替玉説と都市伝説
出典: フリー百科事典『ウィキペディア(Wikipedia)』 (2022/05/10 05:47 UTC 版)
「ルーペ・ヴェレス」の記事における「替玉説と都市伝説」の解説
ヴェレスが私生児を産む恥を避けるために自殺したという検死官の結論にもかかわらず、一部の著作家は公認の報告書が全て真実というわけでは無いと推理した。 「From Bananas to Buttocks: The Latina Body in Popular Film and Culture」という書籍でローサ=リンダ・フレゴソ(英語版)は、ヴェレスは現代の道徳的慣例への抵抗で知られており、彼女が私生児を産む事を受け入れられなかったとは考え難いと書いた。フレゴソはヴェレスが人生最後の年に最大の熱狂と落ち込みの徴候を示したと考えている。続けてヴェレスの死が双極性障害のような精神病を放置した結果という可能性があると推測する。 ジャーナリストのロバート・スレイツァー(後にマリリン・モンローと密かに結婚していたと主張)はヴェレスの死の2、3週前に、彼女の家で面談したと明言し、彼女はゲイリー・クーパー(当時クーパーは名士ヴェロニカ・"ロッキー"・バルフ(英語版)と結婚していた)の子供を身籠っていると彼に打ち明けたと言う。
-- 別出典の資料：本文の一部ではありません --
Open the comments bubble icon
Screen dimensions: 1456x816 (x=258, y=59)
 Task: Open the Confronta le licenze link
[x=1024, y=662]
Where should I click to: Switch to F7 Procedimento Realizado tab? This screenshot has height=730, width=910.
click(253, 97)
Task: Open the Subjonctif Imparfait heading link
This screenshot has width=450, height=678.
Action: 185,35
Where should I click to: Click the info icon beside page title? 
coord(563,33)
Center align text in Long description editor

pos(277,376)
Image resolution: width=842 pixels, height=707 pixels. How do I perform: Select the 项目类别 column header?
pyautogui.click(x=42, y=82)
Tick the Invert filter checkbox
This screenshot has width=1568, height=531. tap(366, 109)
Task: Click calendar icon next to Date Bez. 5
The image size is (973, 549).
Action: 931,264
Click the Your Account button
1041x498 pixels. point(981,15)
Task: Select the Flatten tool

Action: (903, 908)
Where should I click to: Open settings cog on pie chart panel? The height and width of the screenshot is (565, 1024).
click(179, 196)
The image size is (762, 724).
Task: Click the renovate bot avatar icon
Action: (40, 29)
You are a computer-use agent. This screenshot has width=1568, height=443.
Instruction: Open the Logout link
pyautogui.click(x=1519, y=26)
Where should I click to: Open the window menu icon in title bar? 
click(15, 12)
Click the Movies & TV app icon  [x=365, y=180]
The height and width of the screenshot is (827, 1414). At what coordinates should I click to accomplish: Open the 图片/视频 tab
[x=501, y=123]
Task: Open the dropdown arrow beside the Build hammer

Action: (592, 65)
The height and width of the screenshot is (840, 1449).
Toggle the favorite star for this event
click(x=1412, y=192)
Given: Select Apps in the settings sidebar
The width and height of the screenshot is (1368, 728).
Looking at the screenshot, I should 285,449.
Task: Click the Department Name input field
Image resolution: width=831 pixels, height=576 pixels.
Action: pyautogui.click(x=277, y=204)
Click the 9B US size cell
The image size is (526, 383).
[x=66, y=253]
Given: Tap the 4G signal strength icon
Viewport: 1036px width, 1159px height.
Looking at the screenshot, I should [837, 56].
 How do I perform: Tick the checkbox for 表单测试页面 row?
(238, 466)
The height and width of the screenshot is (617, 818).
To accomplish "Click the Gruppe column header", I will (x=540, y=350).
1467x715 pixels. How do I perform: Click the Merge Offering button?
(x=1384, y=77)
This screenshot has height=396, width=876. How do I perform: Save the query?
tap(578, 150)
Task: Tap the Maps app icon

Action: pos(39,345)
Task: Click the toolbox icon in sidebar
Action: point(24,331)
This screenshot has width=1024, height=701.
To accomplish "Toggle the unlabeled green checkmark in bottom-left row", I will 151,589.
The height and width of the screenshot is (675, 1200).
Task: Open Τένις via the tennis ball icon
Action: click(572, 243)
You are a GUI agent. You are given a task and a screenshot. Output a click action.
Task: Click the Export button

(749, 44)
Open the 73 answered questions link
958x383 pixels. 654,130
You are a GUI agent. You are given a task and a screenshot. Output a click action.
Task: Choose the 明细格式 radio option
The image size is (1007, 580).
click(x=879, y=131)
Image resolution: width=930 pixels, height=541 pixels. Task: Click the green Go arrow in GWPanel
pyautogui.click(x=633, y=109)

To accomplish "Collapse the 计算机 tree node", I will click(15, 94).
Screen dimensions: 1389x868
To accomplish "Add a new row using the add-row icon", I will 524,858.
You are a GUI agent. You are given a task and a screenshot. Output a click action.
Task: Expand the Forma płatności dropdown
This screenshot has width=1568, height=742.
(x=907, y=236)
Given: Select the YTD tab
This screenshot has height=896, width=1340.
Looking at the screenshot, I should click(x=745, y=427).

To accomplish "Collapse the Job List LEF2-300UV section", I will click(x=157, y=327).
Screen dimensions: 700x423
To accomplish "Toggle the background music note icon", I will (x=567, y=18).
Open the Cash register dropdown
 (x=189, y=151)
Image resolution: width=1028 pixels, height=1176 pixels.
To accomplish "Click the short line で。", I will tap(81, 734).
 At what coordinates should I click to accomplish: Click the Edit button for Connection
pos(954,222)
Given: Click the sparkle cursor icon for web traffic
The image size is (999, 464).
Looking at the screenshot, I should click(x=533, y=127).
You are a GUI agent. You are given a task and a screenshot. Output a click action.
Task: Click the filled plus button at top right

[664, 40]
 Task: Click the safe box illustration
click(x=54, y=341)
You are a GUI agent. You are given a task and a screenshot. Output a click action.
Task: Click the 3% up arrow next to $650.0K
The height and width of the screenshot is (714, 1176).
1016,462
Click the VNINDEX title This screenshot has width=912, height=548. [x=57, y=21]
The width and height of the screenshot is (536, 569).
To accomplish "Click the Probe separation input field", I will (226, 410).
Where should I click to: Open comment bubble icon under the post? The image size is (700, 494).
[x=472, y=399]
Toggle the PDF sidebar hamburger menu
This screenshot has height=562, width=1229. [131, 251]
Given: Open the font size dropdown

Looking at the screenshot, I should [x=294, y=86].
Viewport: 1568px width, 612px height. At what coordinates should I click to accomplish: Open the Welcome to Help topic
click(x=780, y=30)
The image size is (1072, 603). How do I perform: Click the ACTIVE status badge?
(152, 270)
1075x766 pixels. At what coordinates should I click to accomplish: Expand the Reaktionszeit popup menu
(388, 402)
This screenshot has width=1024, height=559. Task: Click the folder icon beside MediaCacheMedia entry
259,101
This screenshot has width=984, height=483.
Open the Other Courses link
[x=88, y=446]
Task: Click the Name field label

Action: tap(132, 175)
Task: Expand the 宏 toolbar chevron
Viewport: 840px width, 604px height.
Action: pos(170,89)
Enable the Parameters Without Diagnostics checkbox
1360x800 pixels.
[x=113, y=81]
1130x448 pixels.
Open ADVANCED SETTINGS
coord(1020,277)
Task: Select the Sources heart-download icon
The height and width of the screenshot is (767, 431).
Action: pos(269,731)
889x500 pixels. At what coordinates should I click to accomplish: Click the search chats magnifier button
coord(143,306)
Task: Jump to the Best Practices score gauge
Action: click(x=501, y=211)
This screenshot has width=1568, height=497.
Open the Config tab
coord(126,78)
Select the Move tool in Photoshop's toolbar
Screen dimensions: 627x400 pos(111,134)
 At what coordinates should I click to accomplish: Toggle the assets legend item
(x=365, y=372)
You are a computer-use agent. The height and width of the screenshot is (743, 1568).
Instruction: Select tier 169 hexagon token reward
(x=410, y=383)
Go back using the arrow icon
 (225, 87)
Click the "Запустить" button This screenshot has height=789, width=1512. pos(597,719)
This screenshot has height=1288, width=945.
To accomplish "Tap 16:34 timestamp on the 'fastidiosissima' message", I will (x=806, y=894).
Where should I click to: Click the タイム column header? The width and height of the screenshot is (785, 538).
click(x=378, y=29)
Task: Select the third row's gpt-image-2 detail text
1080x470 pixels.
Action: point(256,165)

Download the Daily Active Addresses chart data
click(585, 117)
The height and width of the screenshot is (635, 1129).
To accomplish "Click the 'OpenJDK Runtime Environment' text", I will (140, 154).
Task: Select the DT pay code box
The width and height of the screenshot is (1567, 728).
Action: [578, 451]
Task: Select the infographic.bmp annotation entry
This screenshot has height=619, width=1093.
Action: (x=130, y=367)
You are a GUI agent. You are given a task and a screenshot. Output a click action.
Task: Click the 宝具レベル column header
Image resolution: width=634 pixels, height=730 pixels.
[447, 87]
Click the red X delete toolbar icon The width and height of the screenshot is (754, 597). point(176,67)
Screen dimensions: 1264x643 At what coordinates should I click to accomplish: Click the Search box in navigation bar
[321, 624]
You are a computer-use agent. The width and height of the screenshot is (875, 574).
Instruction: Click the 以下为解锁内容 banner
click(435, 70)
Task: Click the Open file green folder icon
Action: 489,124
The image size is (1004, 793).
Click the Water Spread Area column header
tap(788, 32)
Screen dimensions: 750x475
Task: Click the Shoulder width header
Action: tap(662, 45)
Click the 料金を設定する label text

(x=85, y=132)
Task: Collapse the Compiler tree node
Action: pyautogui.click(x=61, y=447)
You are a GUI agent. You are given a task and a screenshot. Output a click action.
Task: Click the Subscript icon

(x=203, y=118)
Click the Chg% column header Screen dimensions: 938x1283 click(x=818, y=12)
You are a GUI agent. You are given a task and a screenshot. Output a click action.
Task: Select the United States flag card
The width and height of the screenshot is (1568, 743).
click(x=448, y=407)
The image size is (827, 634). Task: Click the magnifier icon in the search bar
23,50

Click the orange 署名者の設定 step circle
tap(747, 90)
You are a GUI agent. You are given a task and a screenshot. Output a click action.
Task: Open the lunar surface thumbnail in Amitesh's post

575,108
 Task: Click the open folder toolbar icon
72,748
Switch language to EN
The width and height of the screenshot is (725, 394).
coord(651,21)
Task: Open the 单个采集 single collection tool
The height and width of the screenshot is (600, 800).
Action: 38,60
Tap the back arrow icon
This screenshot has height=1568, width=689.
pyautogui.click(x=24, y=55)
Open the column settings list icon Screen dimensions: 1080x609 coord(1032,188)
スレイツァーによると、クーパーは子供の父親がハラルド・ラモンドだと信じ込み、子供の認知を拒んだとヴェレスは語った。ヴェレスの死後、スレイツァーはクーパーにこの件について質問し、クーパーが父親であった可能性があると確認したと言う。スレイツァーは更にクララ・ボウ(1920年代にクーパーと交際していた)とも面談したと主張、ボウによればヴェレスの死の直前クーパーがボウに電話をかけ、ヴェレスを妊娠させたハラルド・ラモンドを殺してやりたいと叫んだ事を明かした。スレイツァーは、ボウはラモンドがヴェレスの子供の善き父親になるとは決して思っておらず、クーパーの評判を落とさないためにラモンドと結婚しようとしているのだと確信していた、と自分に語ったと断言した。伝記作家ミシェル・ヴォーゲル(英語版)は、クーパーが父であったとしたら彼の不認知と1人で子供を育てなければならないという思いはヴェレスを「気が違った」ようにしたかも知れないと推測した。 ヴェレスの死はケネス・アンガーが1959年に著した書籍『ハリウッド・バビロン』で取り上げられた。アンガーが語る物語においては、ヴェレスはサテンのベッドの上で美しい自殺のシーンを演じる予定であったが、服用したセコナールが昨晩に食べた「メキシコの香辛料を効かせた最後の晩餐」と相性が悪かった。その結果ヴェレスは気分が非常に悪くなり、予定通りにベッドで死ぬ代わりに酩酊状態で洗面所の方へ嘔吐しながらよろめきつつ向かい、バスルームのタイルで足を滑らせオニキス製のトイレに突っ込んでそのまま溺れ死んだ。メイドのファニータが翌朝女主人を発見したとアンガーは主張した(秘書のビューロ・キンダーは洗面所やトイレに頭を突っ込んだ状態で無く、ベッドの上で雇い主の遺体を発見した)。アンガーの見解は報道や公的な判決を真っ向から否定しているにも関わらず、ちょっとした都市伝説となり何度も事実として繰り返し語られた。ヴェレスの伝記作者ミシェル・ヴォーゲルは、ヴェレスが「洗面所の方へよろめきながら行った」と言うが、大量のセコナールを服用した後にベッドから出て行くことさえ「実質的に不可能だった」と指摘した。セコナールは小量でも効き目が早い事で有名であり、ヴェレスの死は一瞬であったと推測される。死亡診断書は死因として「セコナールの摂取」による「セコナール中毒」を挙げており溺死では無い。更にヴェレスが吐いたことを示す証拠も無かった。そして2012年に出版された書籍で、長年警察署内で行方不明になっていたヴェレスの鮮明な自殺現場写真が掲載されたが、その写真を見ると彼女は大きな花のコサージュの付いた美しいロングワンピースを着用し、大きな衣服の乱れも無く仰向けで足を揃えて眠るが如く穏やかな表情で床の上に横たわっているのが分かる。そして顔面はグラビア撮影時のような完璧なメイクを施し、まるで映画のワンシーンを切り取ったのと勘違いするほど美しい死顔であった事から考察すると、彼女の死因は明らかに溺死ではない事が分かる。